I had no problem with the fee structure iii introduced – it made no difference to me as a regular share trader with a sizeable portfolio. What I objected to most strongly was the WAY it was introduced – too little notice was given; benefits were poorly explained; initially no waiver of charges for clients wishing to leave; unresponsive customer service; patronising tone of communications to customers etc.
I left iii because I believe that they had a ‘Ratner’ moment and ignored and disrespected their clients.
The other thing that I am very annoyed about is the fact that I still do not have a 2011/12 Tax Certificate – how difficult can it be? My other platforms provided my Tax Certificate by the middle of May at the latest.
No surprise to see that the smaller investors want a percentage fee and the larger investors want a capped rate.
All the good brokers have sophisticated websites with often lots of useful information so I see no reason why smaller investors shouldn’t pay a fee to access this.
The fairest system to my mind would be a flat rate fee – say around £40 pa with a low commission (ie 0.5% or less) for those with more (in these example figures more than £8,000) with a cap at a higher level perhaps £100-£150. This fee structure probably roughly reflects the costs to the platform of different investors without penalising small investors too much or at least only by the cost of a small tank of petrol!
I did leave iii partly because £80 was uneconomic for the size of my account with them but also because I didn’t like their focus on trading as a benefit to the client when as Monevators know frequent trading is wealth destroying.
As has been noted by others we buy and hold index fund investors have had a free ride in the back of the wider investment community for quite a few years and with RDR we will have to accept some additional costs. No point in complaining too much about that!
I really liked Interactive Investor and never had any issues until they introduced the platform fee. The problem was that it was a flat fee that hit those with small portfolios really hard. Maybe if it was a percentage fee I would have stayed with them.

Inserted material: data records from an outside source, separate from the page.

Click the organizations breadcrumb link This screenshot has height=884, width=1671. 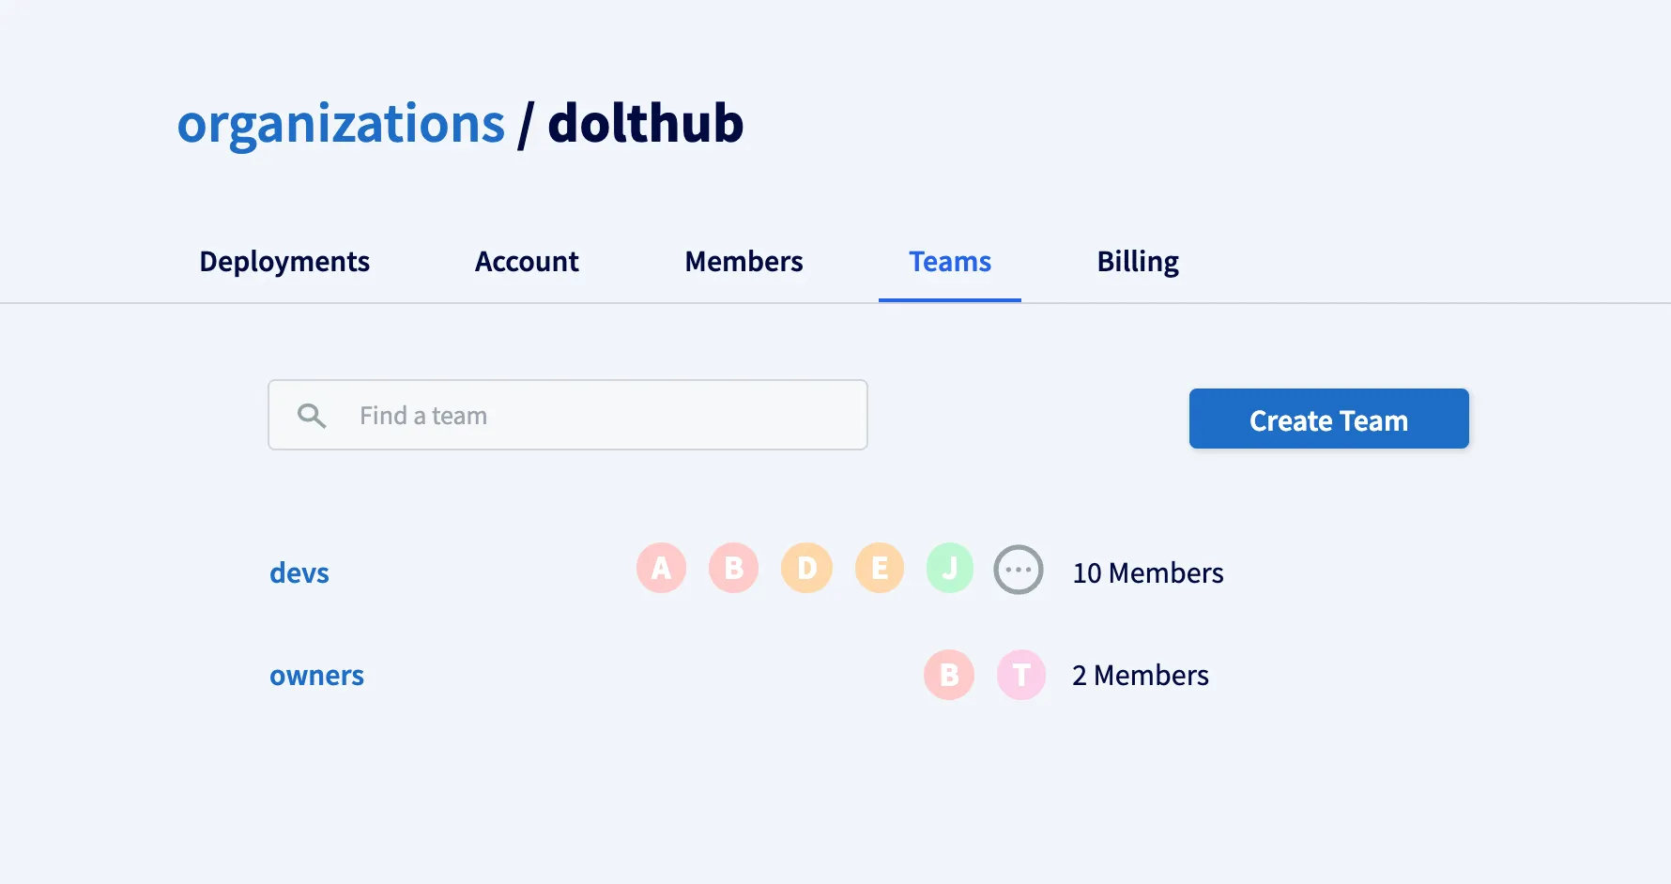coord(341,123)
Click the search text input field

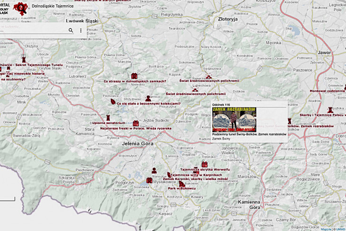(x=33, y=30)
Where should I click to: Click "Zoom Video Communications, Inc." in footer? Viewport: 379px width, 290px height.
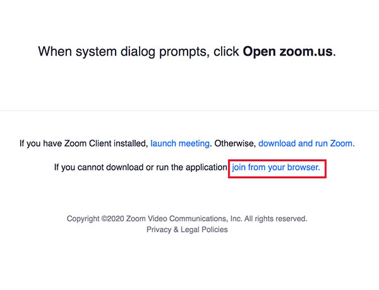184,219
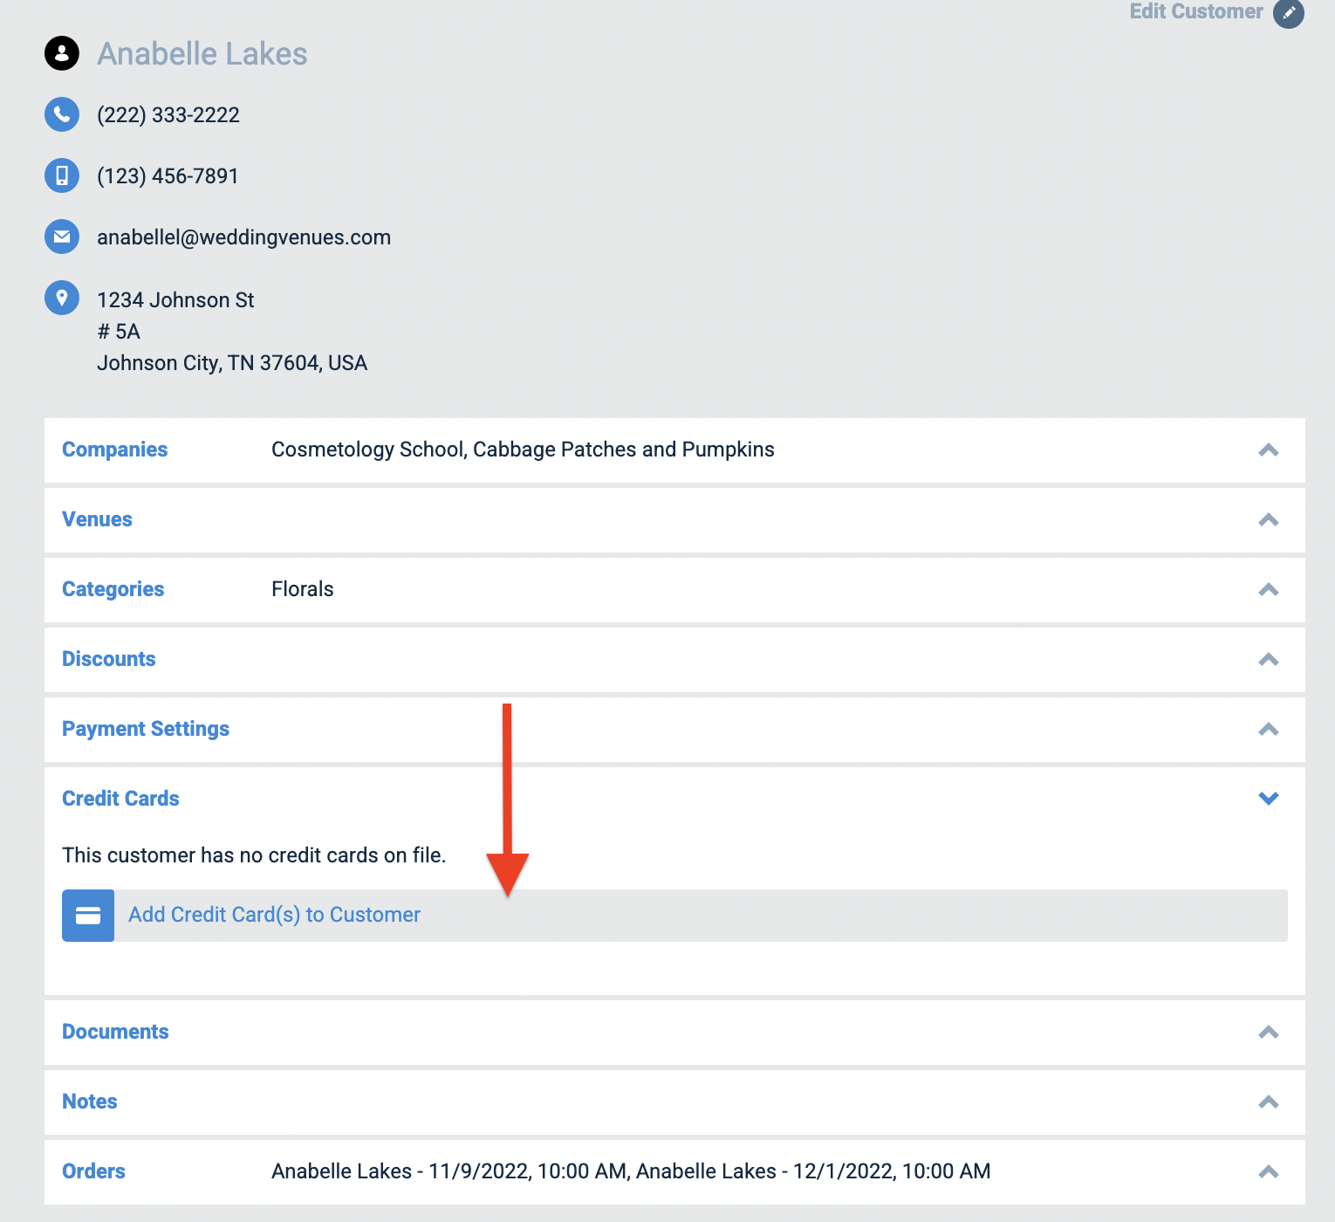Collapse the Orders section chevron
The width and height of the screenshot is (1335, 1222).
[x=1269, y=1172]
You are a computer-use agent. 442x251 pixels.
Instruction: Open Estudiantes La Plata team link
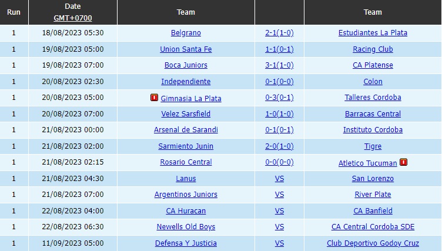pos(373,33)
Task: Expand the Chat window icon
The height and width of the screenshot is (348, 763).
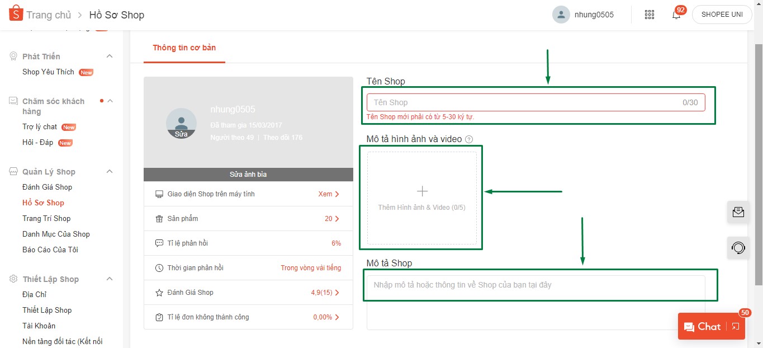Action: (735, 327)
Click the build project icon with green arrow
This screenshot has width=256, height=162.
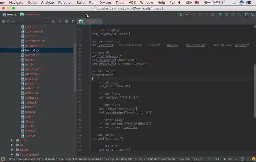point(180,14)
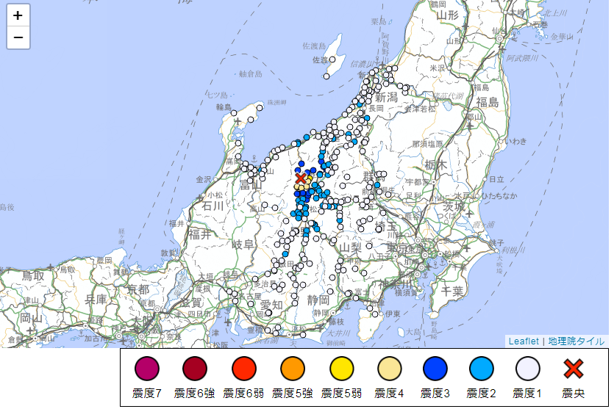The width and height of the screenshot is (614, 409).
Task: Open the Leaflet attribution link
Action: coord(523,341)
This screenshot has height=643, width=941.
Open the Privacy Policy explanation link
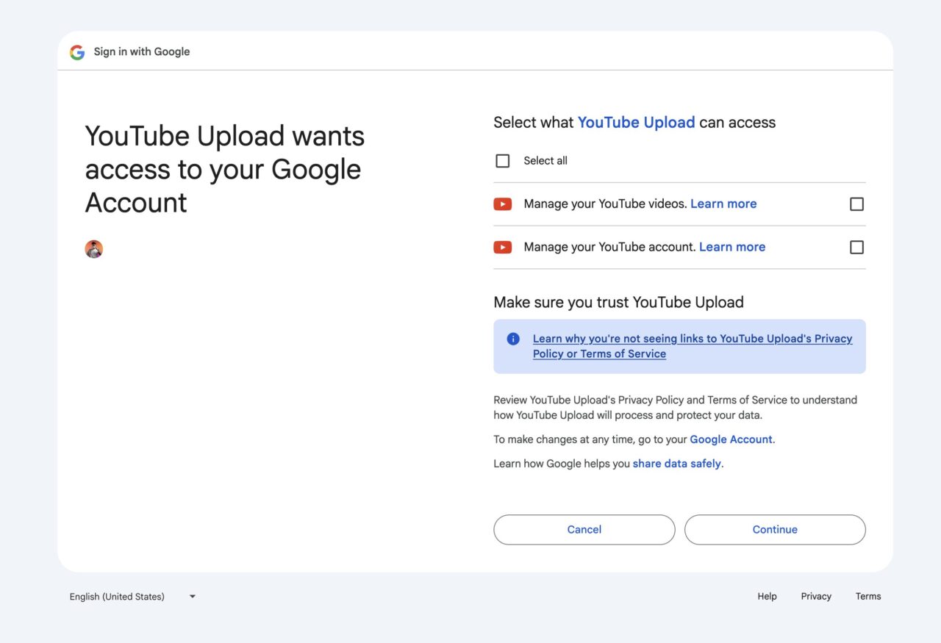click(692, 346)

Also, being told that this fee wasn’t really a fee but forced credit to pay for trades was annoying as a passive investor as trading more often is a temptation that I do not need reinforced. By introducing the fee the way they did it felt like I would be missing out if I didn’t make at least 2 trades each quarter.
Ideal online broker:
Execution only
Low proportionate fees
Passive investor Friendly
Good article and discussion.
– Agree with transfer out free of charge if charges are changed.
– Fee discount every year you stay with the same company. Small discounts over a long time to encourage staying/holding e.g. 5% p.a. capped at 25% (5 years).
– Individual itemised billing/transparency p.a. of what I personally cost (see below for variables).
– I only need a valuation once per year, thanks.
– Free trade per month (can be on a date they dictate). Fixed cost for trading irregularly/more than once per month.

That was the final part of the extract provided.